Lame Adventure 153: Tree Piles

I was running errands on the Upper West Side.  Everywhere I looked I encountered piles of discarded Christmas trees heaped on the sidewalk waiting for the trash collector, another post-holiday Gotham City tradition that is not as exalted as when those same trees were standing tall and fresh or when they were clad in traditional tree-drag.

Battalion of trees at 72nd and Broadway

Trees with rigor mortis still clad in tinsel.

Tree suffering double indignity piled under snow and carpet.

That afternoon, they were simply reduced to piles of tree corpses that were of no further use to their owners.  Most New York City apartments are tight on space, so the average resident is not going to be inclined to compost his or her tree.  Last week, I tried a new Trader Joe’s cereal containing a key ingredient that could have been mulch.  I gave it to my sidekick, Greg.

Bark in a box.

At the risk of encountering the wrath of The New Yorker and a beating from the angry ghosts of Harold Ross, William Shawn, and their current fire-breathing legal department, pictured below is one of their more profound cartoons by Jack Ziegler that perfectly captures the post-holiday spirit.
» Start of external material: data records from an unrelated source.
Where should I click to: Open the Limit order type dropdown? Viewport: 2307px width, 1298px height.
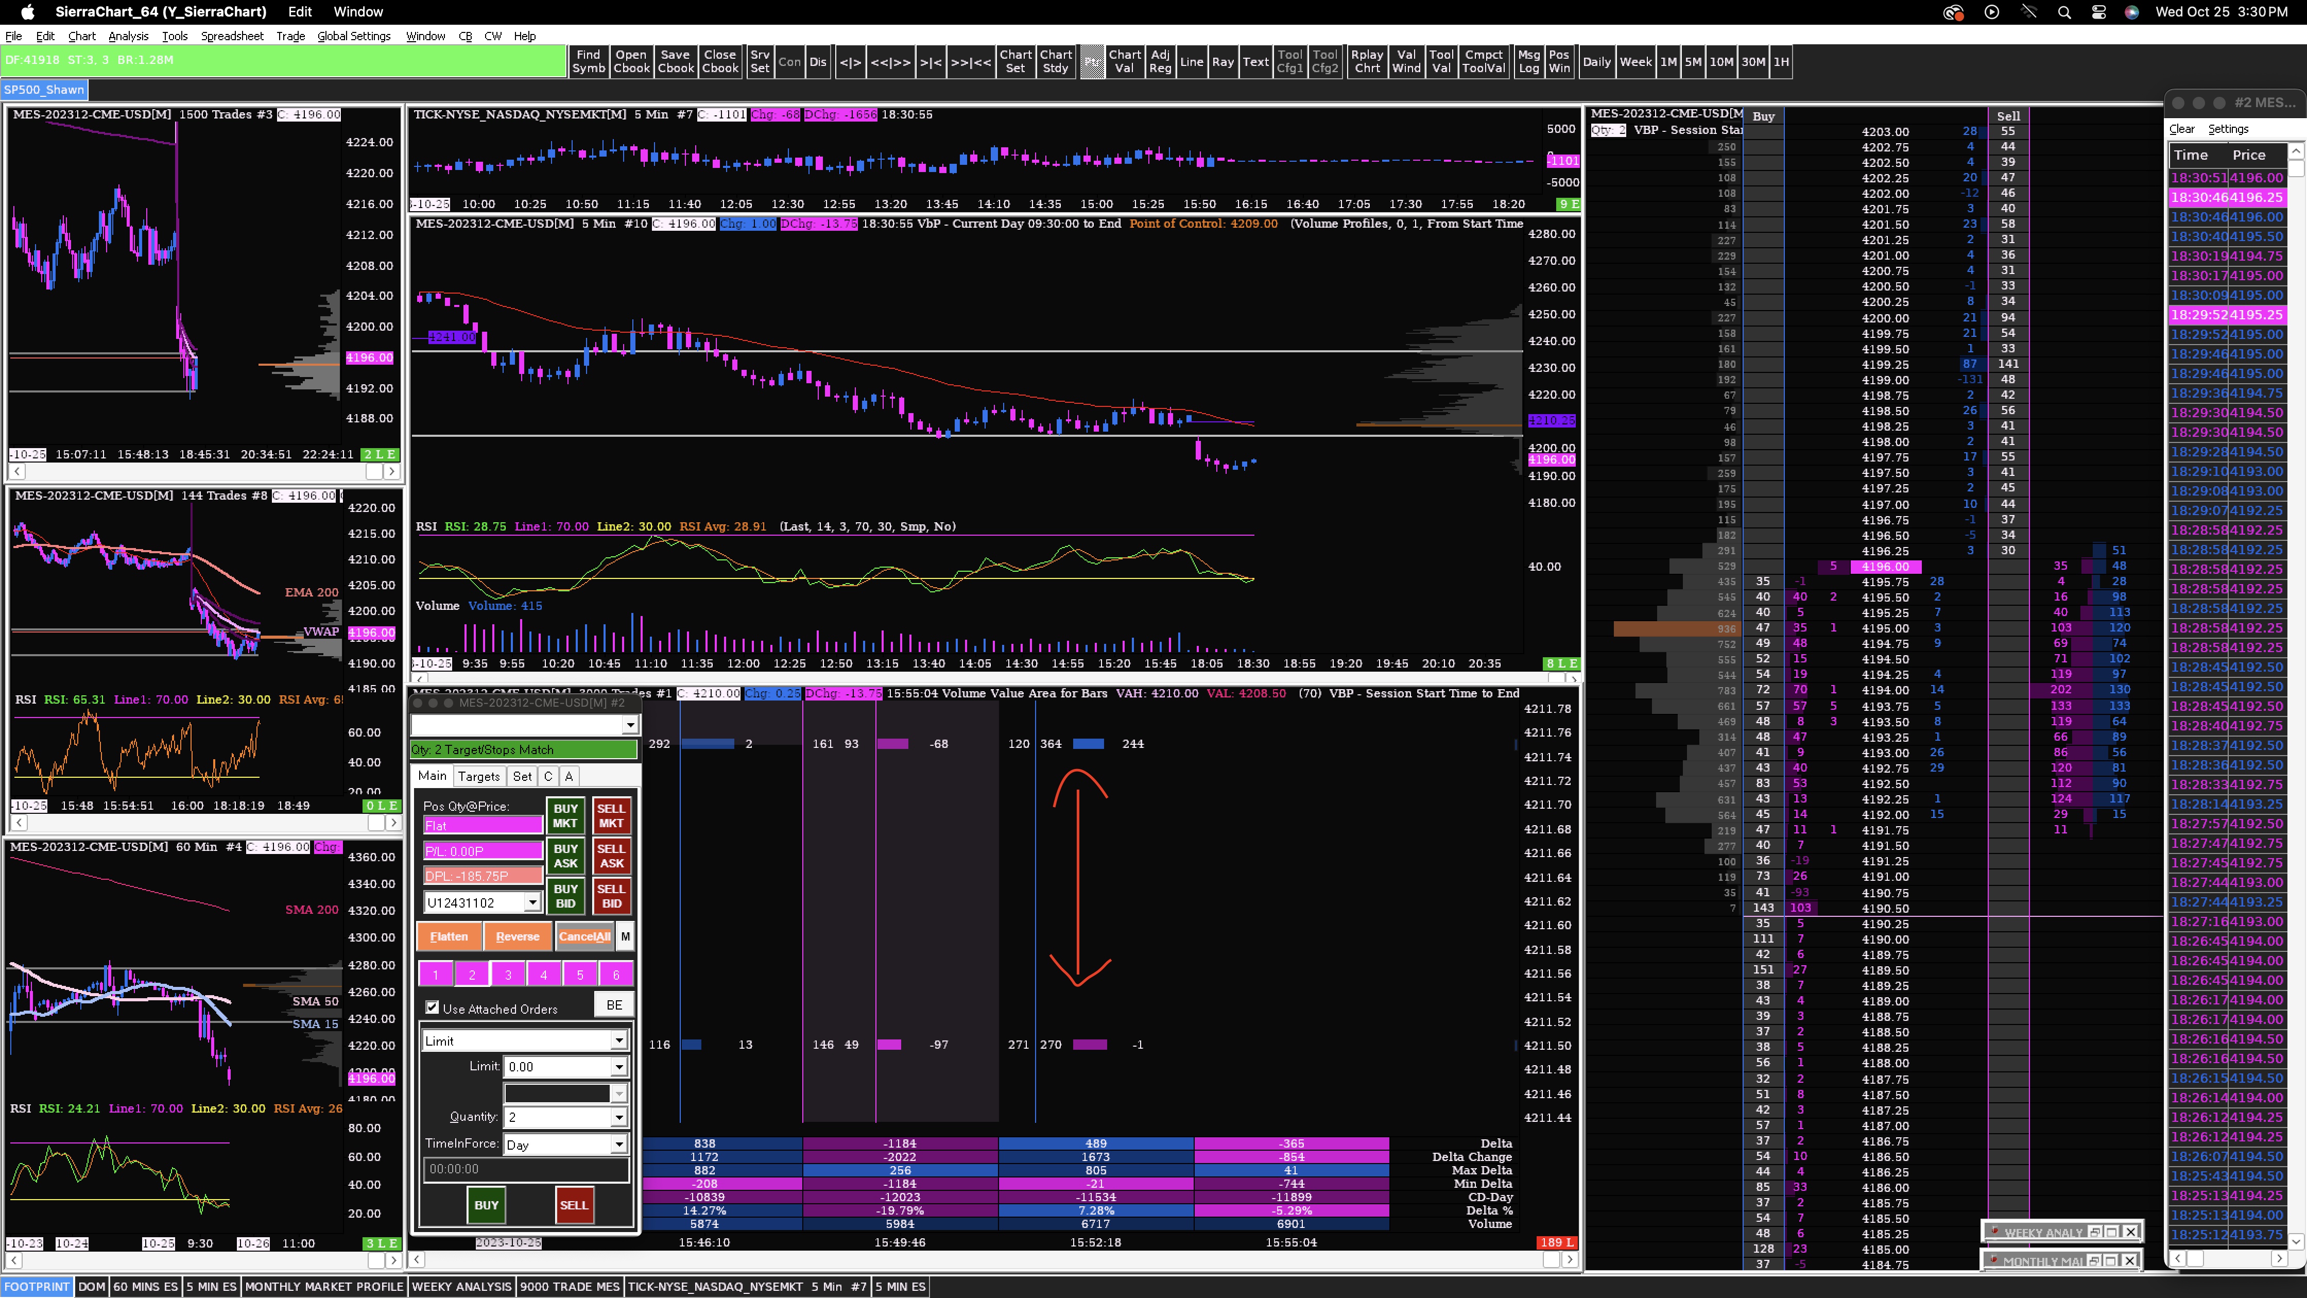[x=618, y=1040]
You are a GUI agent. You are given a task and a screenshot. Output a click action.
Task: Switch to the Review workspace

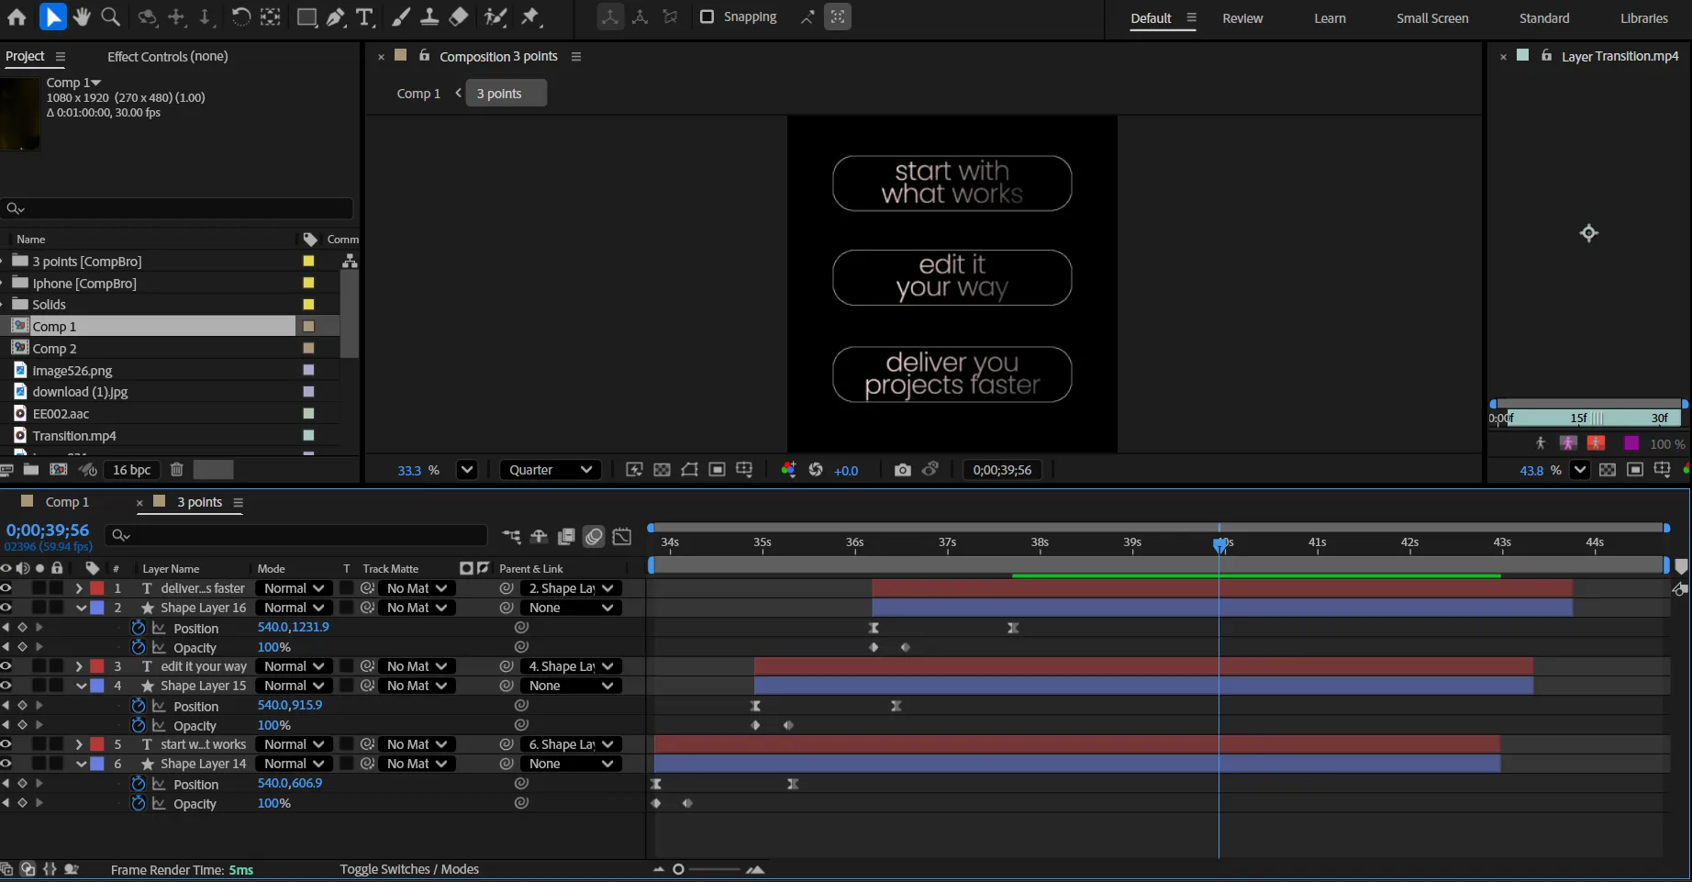(1242, 18)
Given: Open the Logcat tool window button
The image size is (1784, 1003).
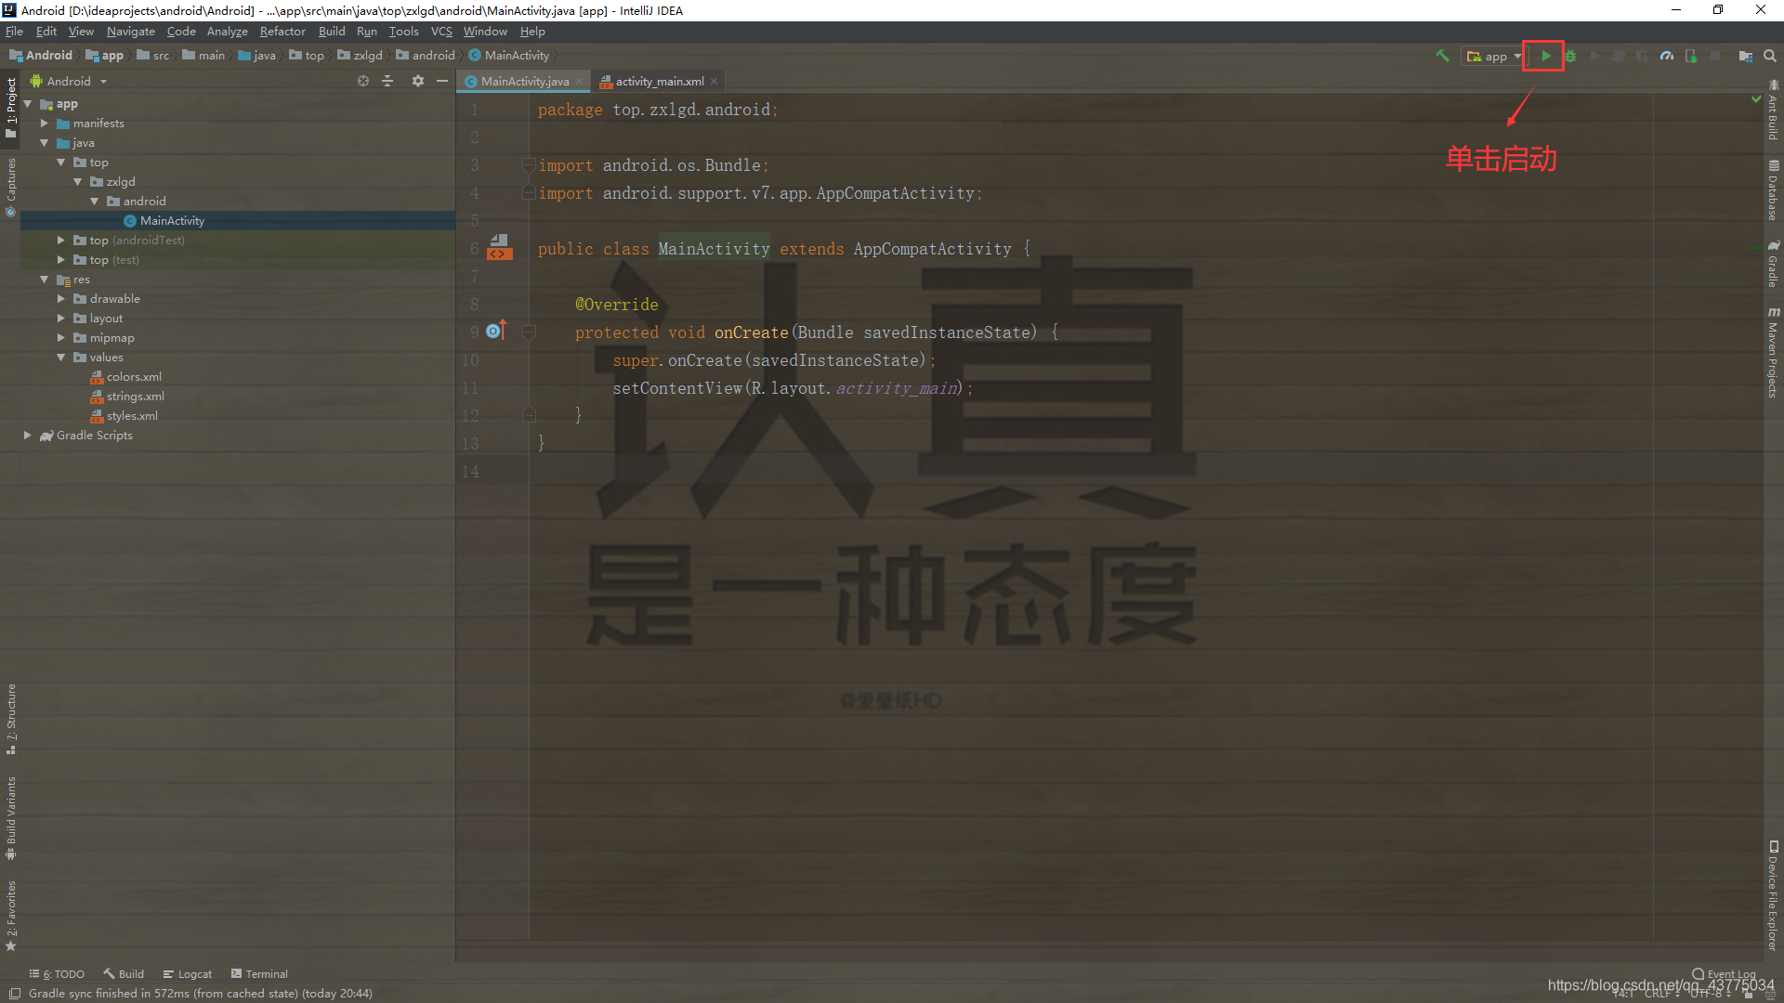Looking at the screenshot, I should pos(188,974).
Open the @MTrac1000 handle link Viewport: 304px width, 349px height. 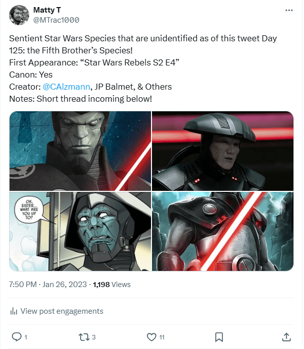(x=56, y=20)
Another New York City tradition, dumping trees in any available trash can.

This cartoon is also available as a holiday card on their The New Yorker Store web site.

Some years back I had a next-door neighbor that kept her over-sized holiday wreath hanging outside her door for six months.  By February, it was shedding needles so profusely I had to sweep my apartment’s entryway every time I entered.  By April I was practically vacuuming hourly.  Possibly, every time she entered her apartment, she was blind to the shower of needles forever falling.  Maybe this wreath had some sentimental, or more likely, mental symbolism.  I recall that she worked for Lord & Taylor, or Ann Taylor, or maybe she was a tailor.  She did not strike me as a tree hugger-type.  Several times, I considered politely asking her to “please take that eye-sore the hell down,” but it was her wreath, her door, and it was not as if she was hanging a giant holiday fruitcake that had attracted every fly on earth.

Finally, one day in June while I was home indulging my favorite hobby, procrastinating,  I heard a thunk outside our respective sanctum sanctorums.  We simultaneously opened our doors to find her wreath collapsed in a heap on the floor.

Me (thinking to myself):  Oh happy day!

Neighbor:  How’d that happen?

Me:  Old age or suicide.

Neighbor:  Do you think I should take it down?

Me:  Or piece it back together.  I have a mini pine forest in my vacuum cleaner that I can pass onto you.  Christmas is barely six months away!

She got the message and threw it out.